### QUOTED PASSAGE
#####
Air Brake Governor | Air Brakes Smart

The air brake governor is nothing more than a switch, and like any switch it turns the compressor off and on.

Like A Furnace Thermostat

Like a thermostat that controls a furnace within a minimum and maximum range, the governor controls the compressor.The best analogy for the governor is that it works like a thermostat on your house’s furnace. The thermostat monitors the air temperature at its location in the house. When the temperature drops to a set threshold (minimum temperature), it turns the furnace on. When the furnace heats up the air around the thermostat, the furnace is turned off. The thermostat turns the furnace off and on within a temperature range.

Another analogy is the float switch on a sump pump. When the water level reaches a maximum level the float switch turns on the pump. The water level is reduced to an acceptable level and at this point the float switch turns off the pump.
#####
### PROVIDED INFORMATION

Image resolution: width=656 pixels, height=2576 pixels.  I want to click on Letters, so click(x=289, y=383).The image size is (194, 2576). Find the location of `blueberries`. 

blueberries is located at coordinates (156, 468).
#####
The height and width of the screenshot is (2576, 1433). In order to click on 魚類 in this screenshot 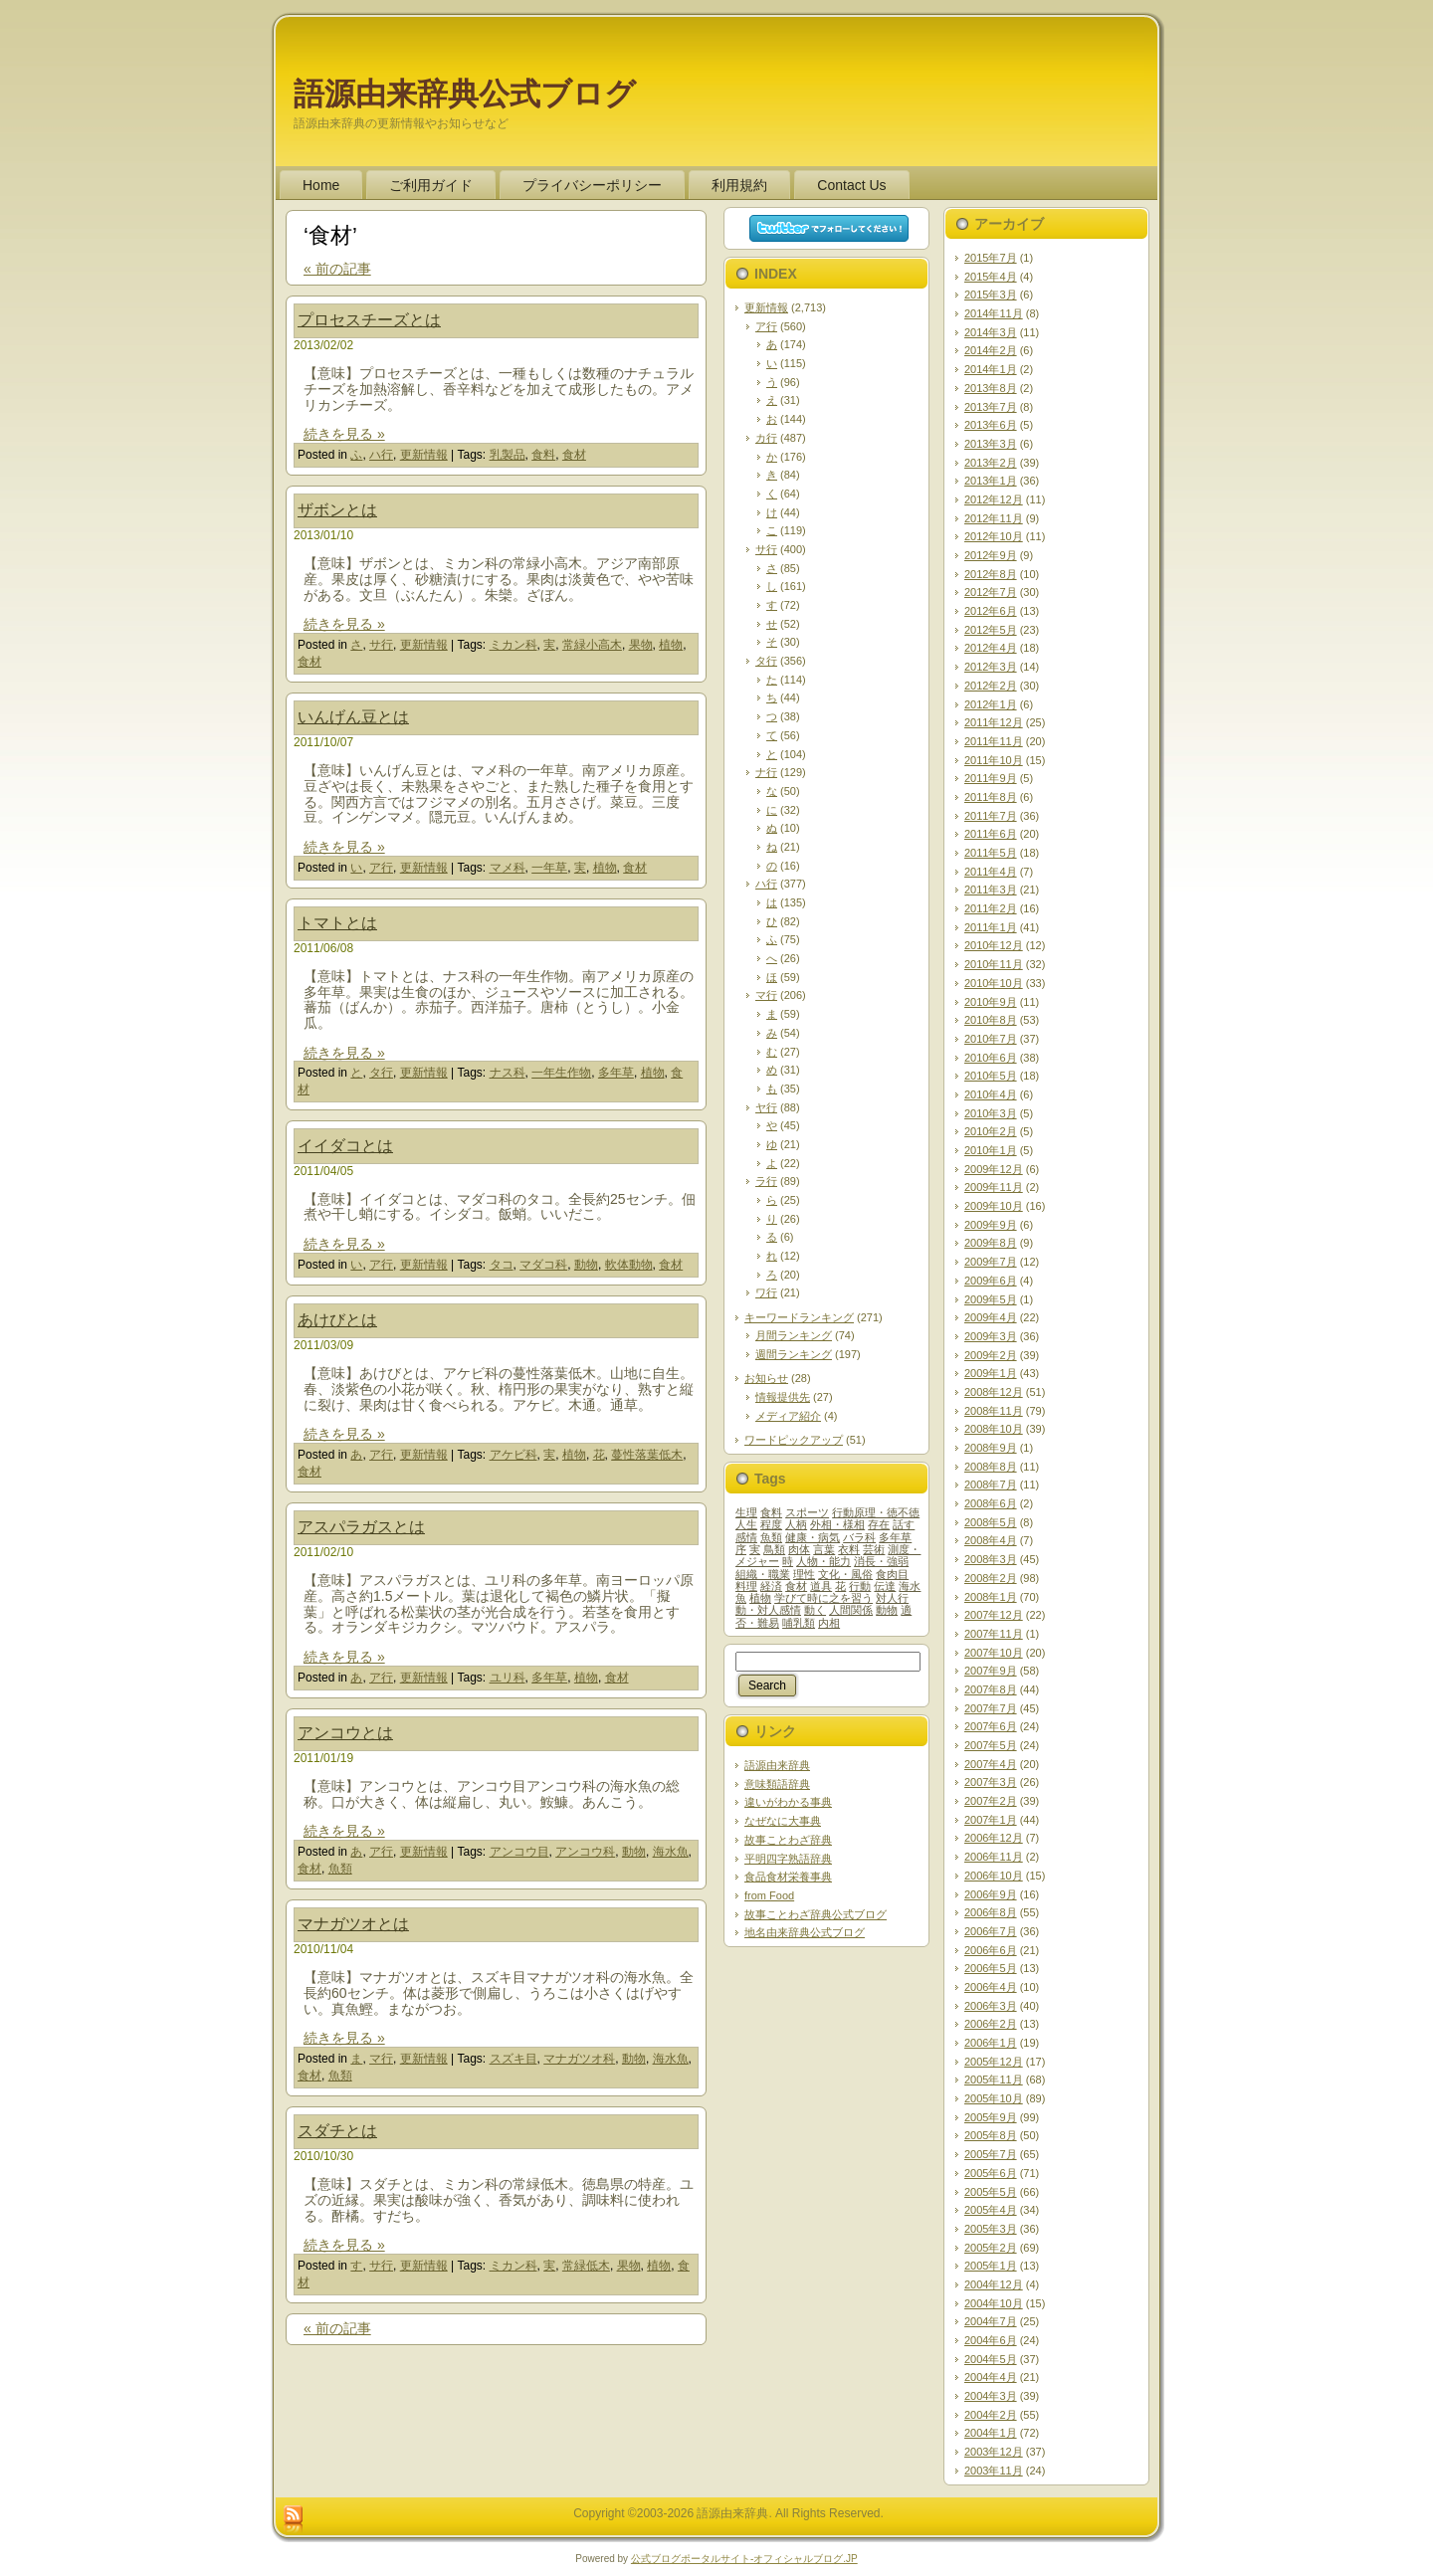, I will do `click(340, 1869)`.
#####
### DIRECTIONS
(1) Answer these questions from the air brake governor text:
(a) What does the text say the air brake governor is nothing more than?
(b) What does the thermostat monitor?
(c) In the sump pump analogy, when does the float switch turn the pump on?
(2) Please reproduce the air brake governor text between "Air Brake Governor |" and "a temperature range.", inclusive.

### RESULTS OF THE EXERCISE
(1)
(a) A switch.
(b) The air temperature at its location in the house.
(c) When the water level reaches a maximum level.

(2)
Air Brake Governor | Air Brakes Smart

The air brake governor is nothing more than a switch, and like any switch it turns the compressor off and on.

Like A Furnace Thermostat

Like a thermostat that controls a furnace within a minimum and maximum range, the governor controls the compressor.The best analogy for the governor is that it works like a thermostat on your house’s furnace. The thermostat monitors the air temperature at its location in the house. When the temperature drops to a set threshold (minimum temperature), it turns the furnace on. When the furnace heats up the air around the thermostat, the furnace is turned off. The thermostat turns the furnace off and on within a temperature range.